[Source data]
++++
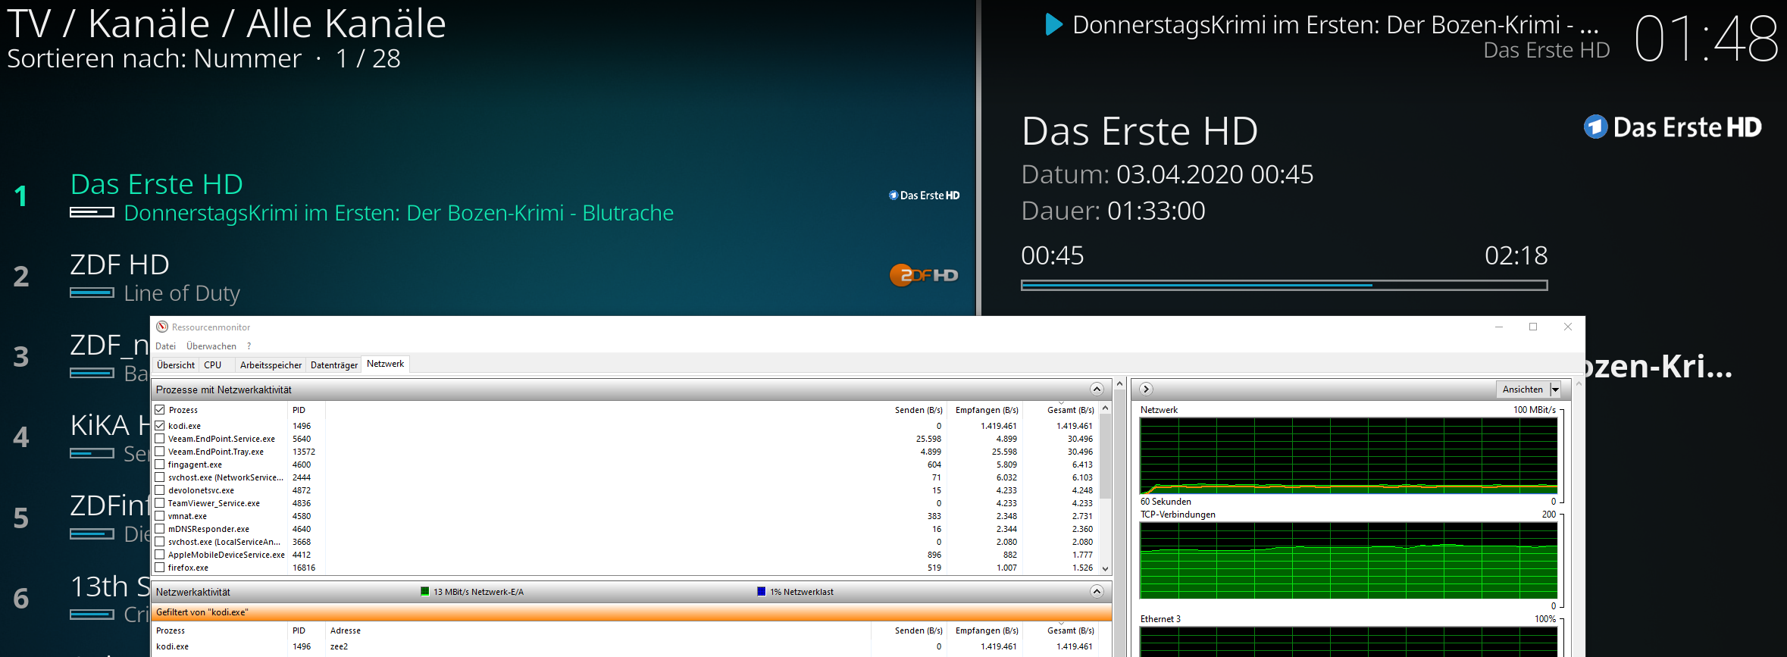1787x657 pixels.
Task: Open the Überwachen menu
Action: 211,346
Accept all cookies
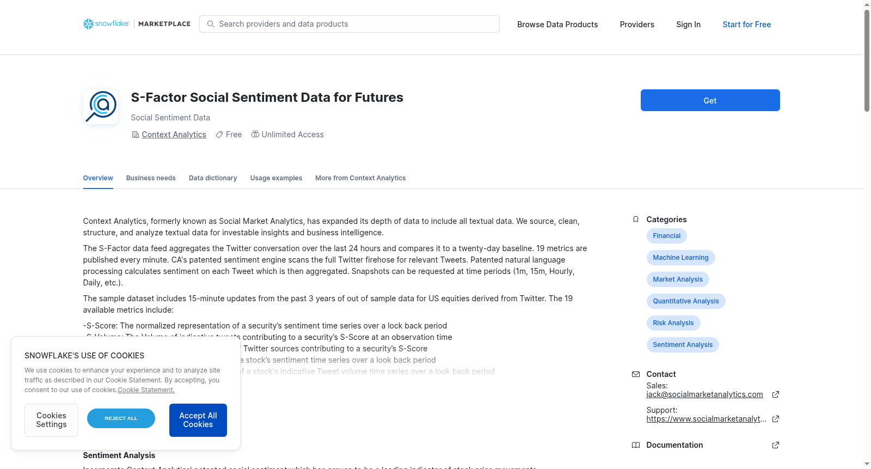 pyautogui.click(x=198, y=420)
++++
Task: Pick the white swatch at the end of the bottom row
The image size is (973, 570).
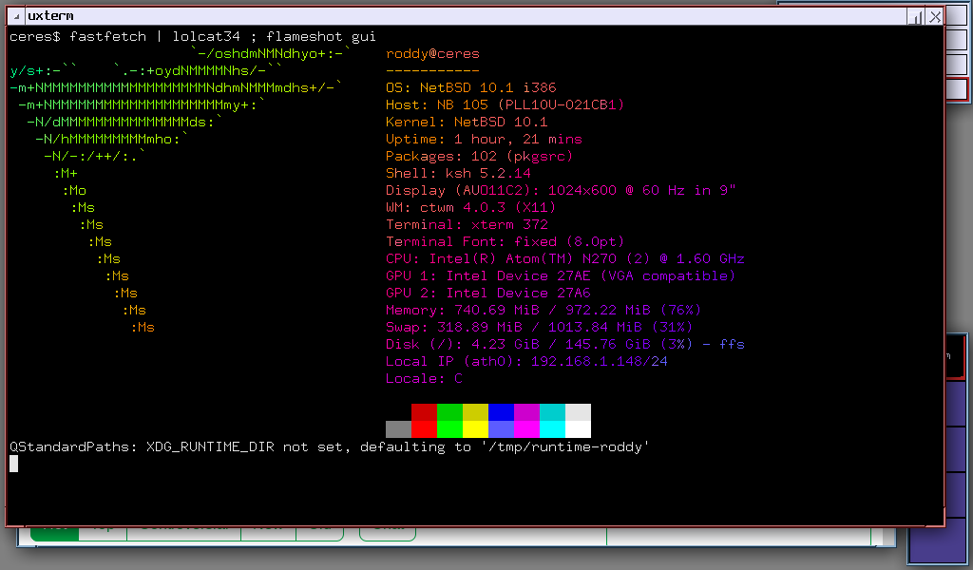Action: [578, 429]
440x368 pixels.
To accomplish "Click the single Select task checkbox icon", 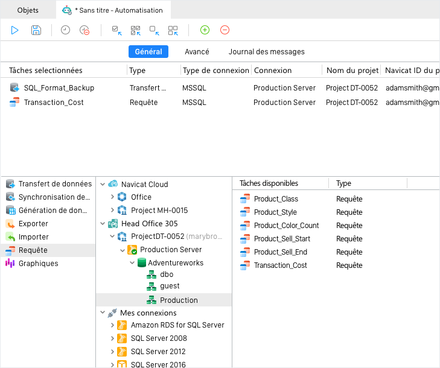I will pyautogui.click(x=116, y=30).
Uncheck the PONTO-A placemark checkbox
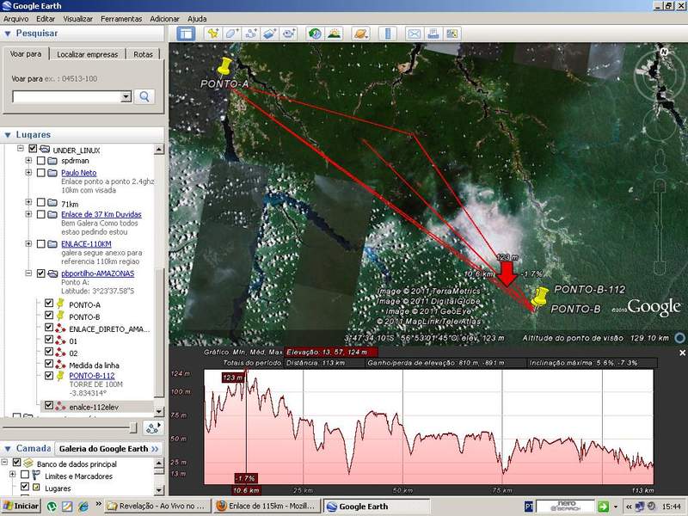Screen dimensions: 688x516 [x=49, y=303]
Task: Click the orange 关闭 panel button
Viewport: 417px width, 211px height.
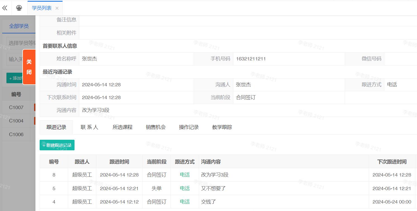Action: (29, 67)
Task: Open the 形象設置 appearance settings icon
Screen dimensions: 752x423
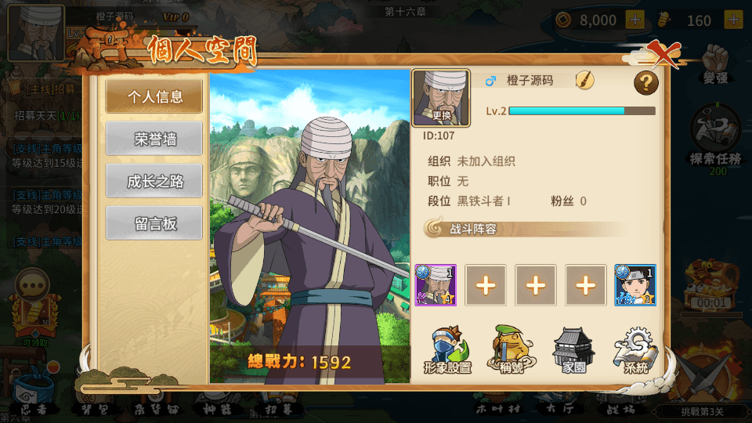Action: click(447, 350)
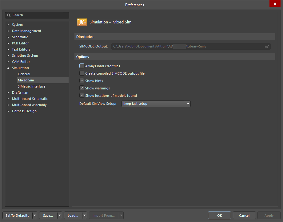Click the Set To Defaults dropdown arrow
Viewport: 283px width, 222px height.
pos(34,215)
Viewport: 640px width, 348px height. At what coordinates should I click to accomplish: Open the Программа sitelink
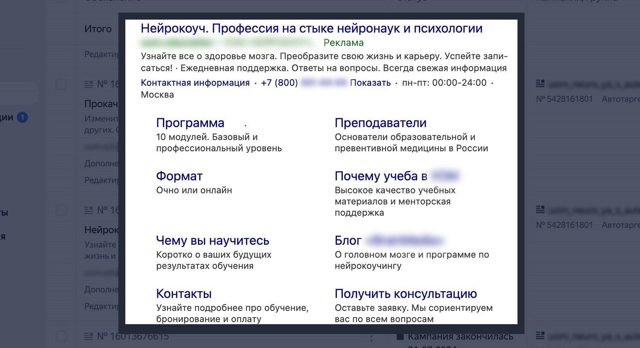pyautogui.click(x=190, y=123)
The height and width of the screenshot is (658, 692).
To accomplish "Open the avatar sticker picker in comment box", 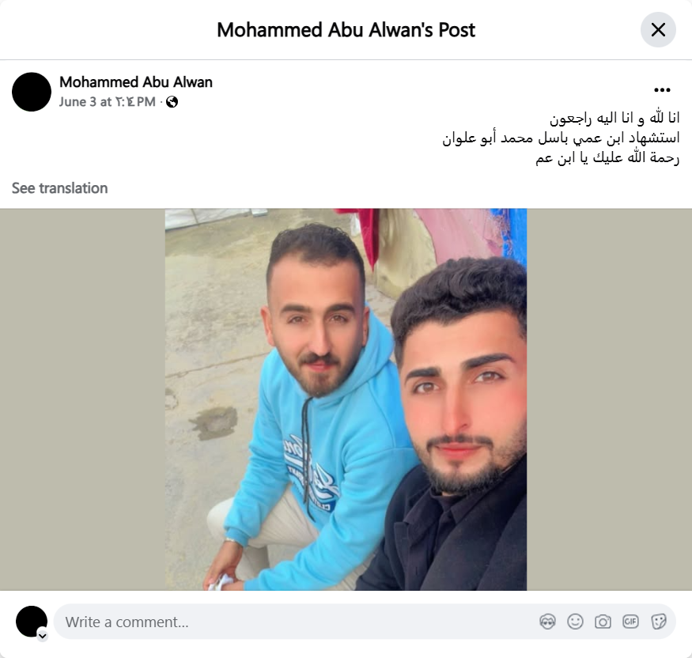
++++
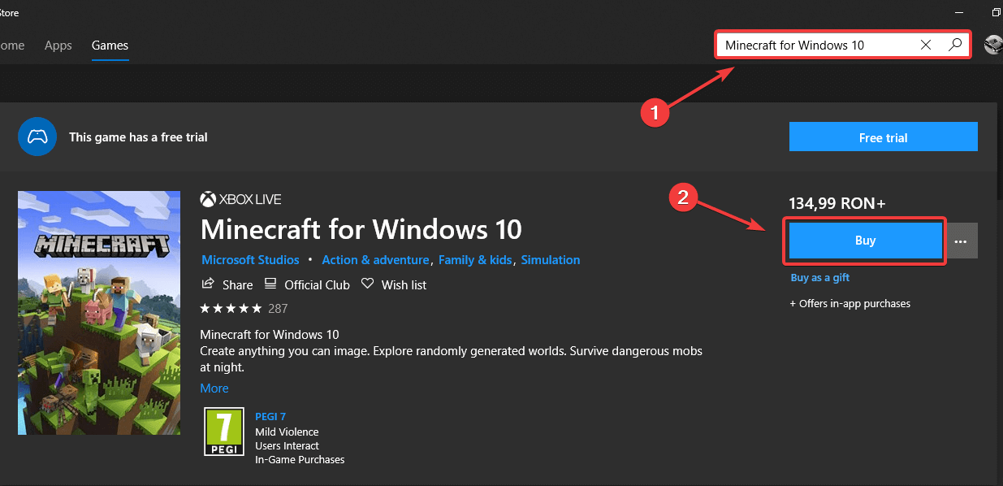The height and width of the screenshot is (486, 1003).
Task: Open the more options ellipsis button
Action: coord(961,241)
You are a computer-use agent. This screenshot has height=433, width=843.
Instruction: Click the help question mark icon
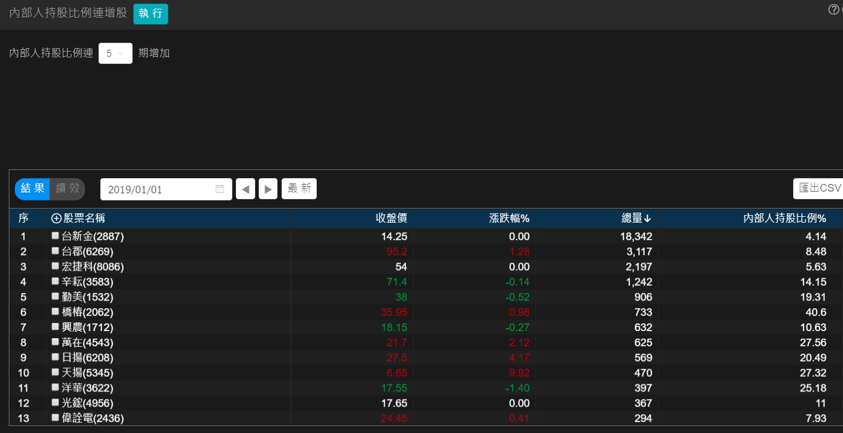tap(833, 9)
++++
[What you should do]
Set down, exactly as written above, each line from the one with "Screen dimensions: 752x423" through the one with "the avatar sticker", and skip the pictures.

[Answer to this exercise]
Screen dimensions: 752x423
Action: click(447, 350)
Click the Set To Defaults dropdown arrow
Viewport: 283px width, 222px height.
pos(34,215)
Viewport: 640px width, 348px height. At what coordinates should I click to accomplish: Open the Программа sitelink
pyautogui.click(x=190, y=123)
The height and width of the screenshot is (658, 692).
To accomplish "Open the avatar sticker picker in comment box", 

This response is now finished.